Born in Malaysia of Cantonese-Hakka descent, Kah-Ming Ng studied at Monash University, Melbourne (where he obtained a B.E. in civil engineering), the Frankfurt State Academy of Music (as a DAAD scholar), the London Guildhall School of Music & Drama (on a Foreign & Commonwealth Office scholarship), and St Anne’s College, Oxford University (as a British Council Chevening research scholar), from which he gained his performance M.Phil. degree. He was awarded a D.Phil. by Keble College, Oxford University, for his doctoral research into figured bass accompaniment in its social and artistic context. His harpsichord teachers included Elizabeth Anderson (Melbourne), Harald Hoeren (Cologne), Michael Behringer (Freiburg) and Christopher Kite (London).
He is a winner of the Guildhall School’s Early Music Competition and a Fellow (in Harpsichord) of the Trinity College of Music London. He has accompanied the recitals and concerts of pioneering artists of the historically-informed movement, including Emma Kirkby, James Bowman, Catherine Bott, John Holloway, and Simon Standage. Kah-Ming has contributed reviews and articles to leading specialist music journals; he wrote the entries on English and French baroque ornamentation in the revised New Grove Dictionary of Music & Musicians. In between his performing and directing, he squeezes in some adjudicating (of competitions and examinations) and lecturing, including a short spell as Course Co-ordinator & Lecturer in Early Music Studies at the Faculty of Music, Oxford University.

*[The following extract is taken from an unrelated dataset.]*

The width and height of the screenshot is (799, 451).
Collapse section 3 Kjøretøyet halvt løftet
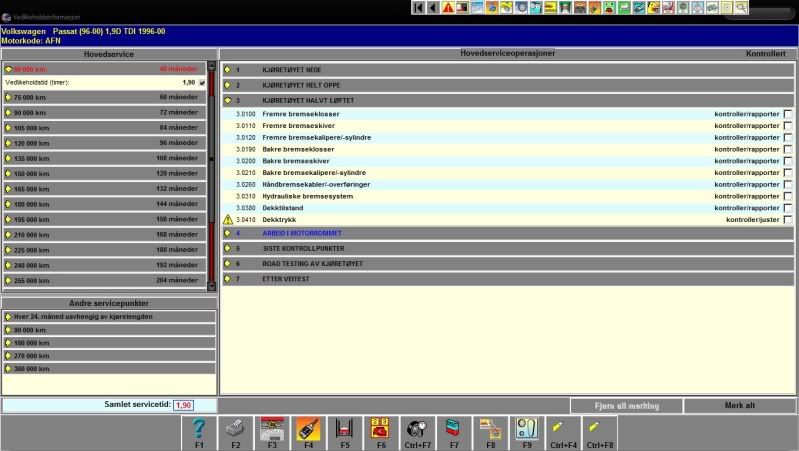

As the director of the award-winning Charivari Agreable and its work with over sixty choirs in the UK, Kah-Ming was invited in 2008 to address the annual convention of the Association of British Choral Directors, his co-presenters being some of the biggest names in the choral scene, such as Sir David Wilcocks, John Rutter, Bob Chilcott, Nicholas Cleobury, Andrew Parrott, and Eric Whitacre.